If performance is absolutely critical down to the last cycle and you're willing to commit to an unclean database design, denormalizing your data can be an effective means of achieving that performance. This type of situation comes up fairly often when dealing with a system that allows people to log in and search for companies. In this situation, you're working on a database that has two types of companies—companies with people who can log into your system and companies that are just searchable data. It'll provide better performance for the companies that can log in to have the companies that can't in a separate table. The reason for this is it's likely that the number of companies that can't log in is significantly greater than those that can, but at the same time you'll likely be doing many more queries on the companies that can log in. It's definitely a convoluted situation and bad practice to track the same data in two places. However, if you can keep the amount of data in one table that will be frequently accessed small to the detriment of good design, it can help quite a bit.

Checking the Size of Database Pages

In SQL Server 2000, data is internally stored as a collection of 8KB pages. The more rows that can be stored on a single 8KB page, the faster all queries run on the database will be and the less space the table will take up.

A simple way to find out how many bytes each row takes up is to look at the Size column in design view. If you add up the size of each of these columns and it's perfectly divisible by 8KB, then you have a perfect situation where no space will be wasted in the pages. This doesn't mean you should intentionally make your tables larger just to be divisible by 8KB—but in general smaller tables are better for your application's design. If you have a table with more than 10 columns, make sure your requirements are best served by what you're doing.

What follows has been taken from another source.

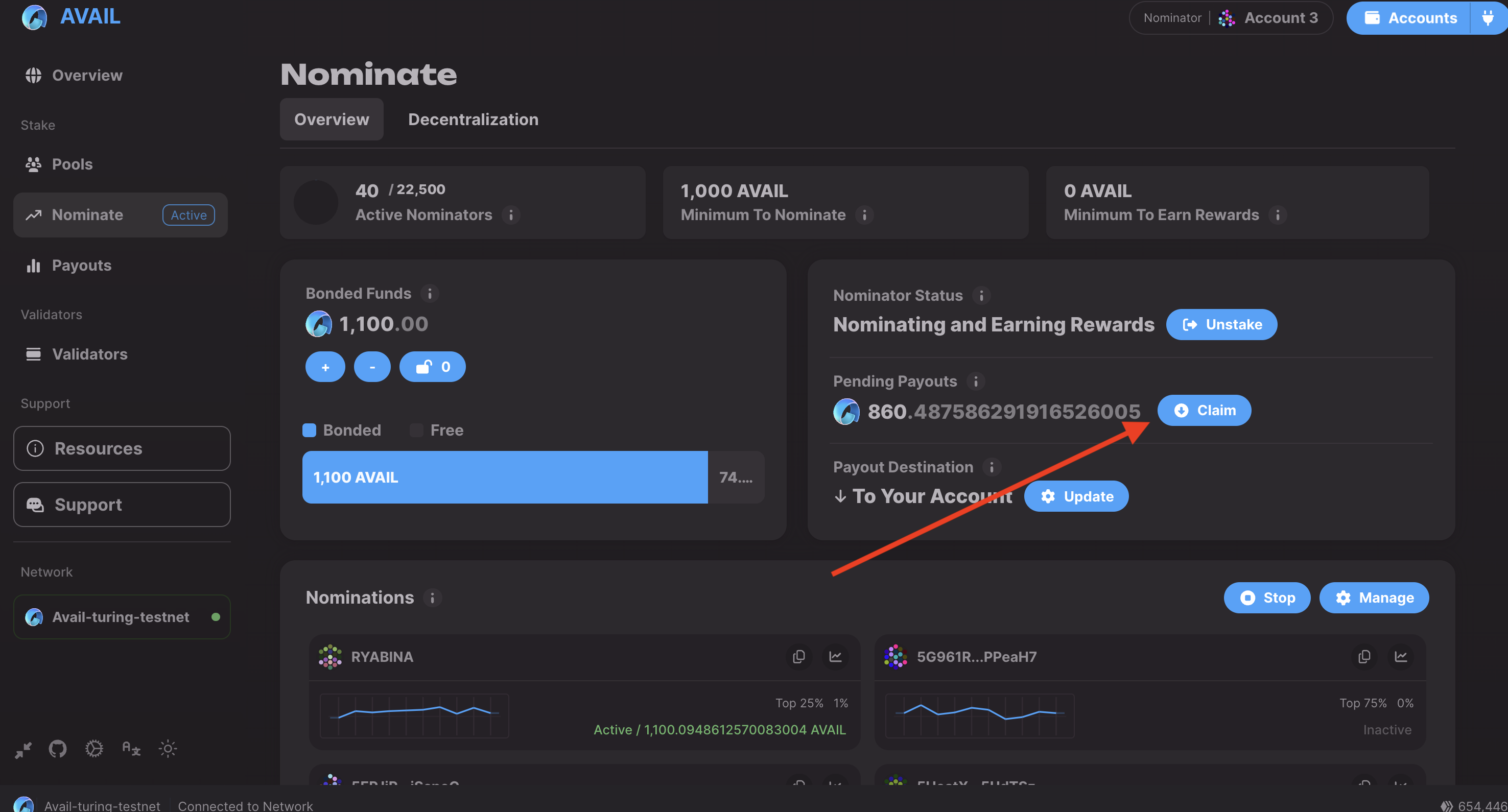This screenshot has width=1508, height=812.
Task: Open the Payouts page in sidebar
Action: coord(81,265)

Database page size is one of the reasons why it's generally better to have multiple small tables as opposed to a denormalized table that contains a large number of columns.

Understanding Denormalization

The opposite of normalization is denormalization, which essentially amounts to creating large, flat table structures that have all of the columns you need on a single row. Denormalized tables are generally used for reporting, for derived tables, or for data warehousing. In general, it's not recommended to use a denormalized schema unless it's for one of those reasons—generally in a data warehouse or "business intelligence" environment.

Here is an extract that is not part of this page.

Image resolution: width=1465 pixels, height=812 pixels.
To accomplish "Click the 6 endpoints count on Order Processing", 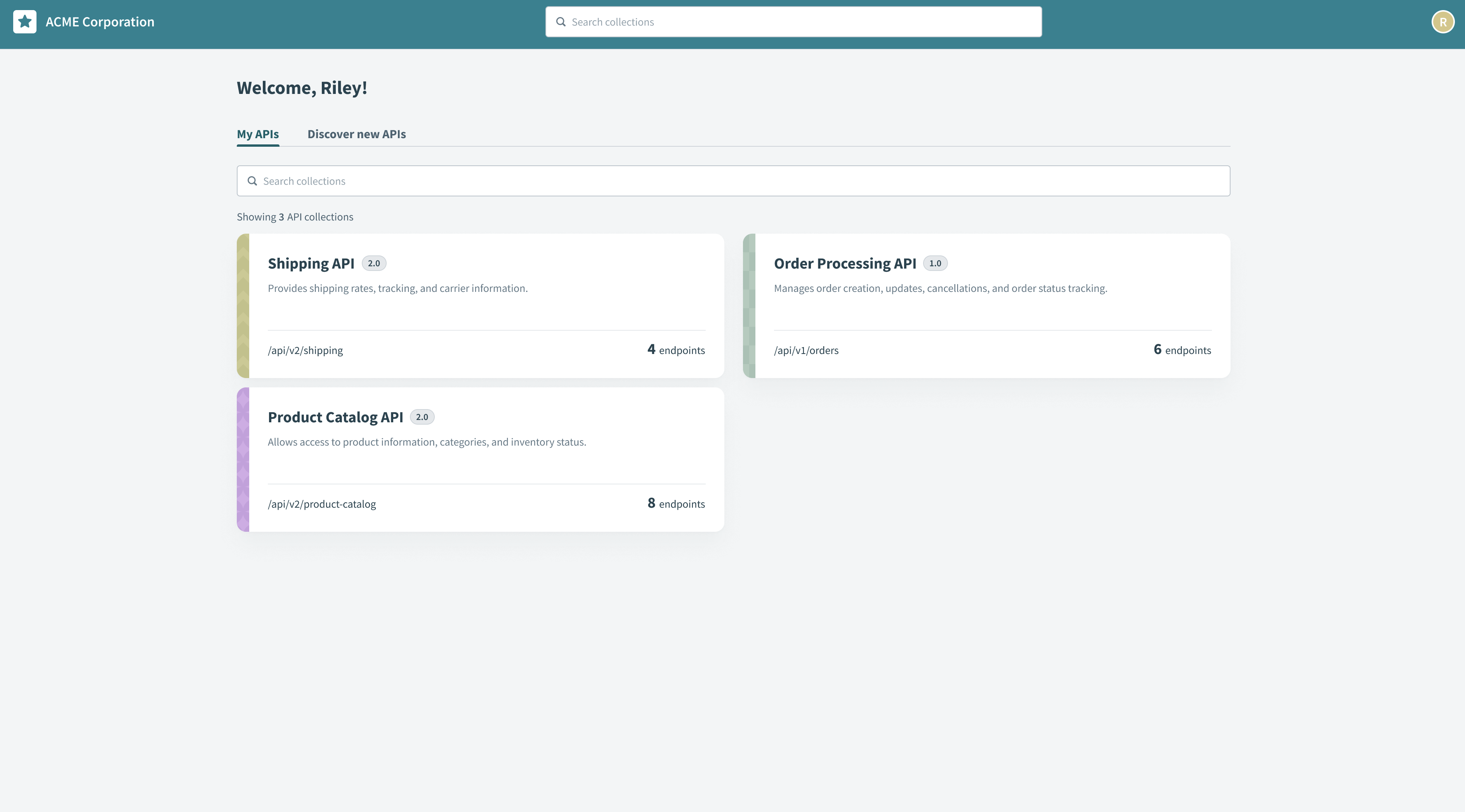I will [x=1182, y=350].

The performance benefit of these tables comes from the fact that the database doesn't need to join multiple tables together. Denormalization is useful for situations where you need most of the data that's in the table. If a denormalized table has 40 columns, and you really only need the data in two of the columns the majority of the time, you're likely better off just using a regular normalized table schema to achieve optimal performance.

Understanding the Dangers of Database Design Slippage

You have to maintain a fine balance when creating a database schema between three main elements:

Clean normalized design
Performance
Speed of development

If you're designing a large, complicated application, a good normalized design is probably the way to go. If scalability is the prime consideration, then performance comes first. If the application you're developing is small and doesn't have scalability requirements, obviously speed of development is at the top of your list.

Above all, make sure you're designing the application the way it's needed, and as with all professional applications, make the right tool for the job and avoid architectural "gold plating" (creating a system that is beautifully geeky to a programmer but doesn't solve the business problem any better than a less-geeky solution). The people who pay your salary probably don't know or care that your application uses an absolutely perfect normal form.

With this consideration, you have to be careful when you start slipping from clean design because without discipline it can become a "slippery slope." Sometimes doing the "wrong" thing because it's fast can make development slow later as you work to cover up the sins of your past. Always think in terms of both longterm lazy and short-term lazy (described in Chapters 18 and 19).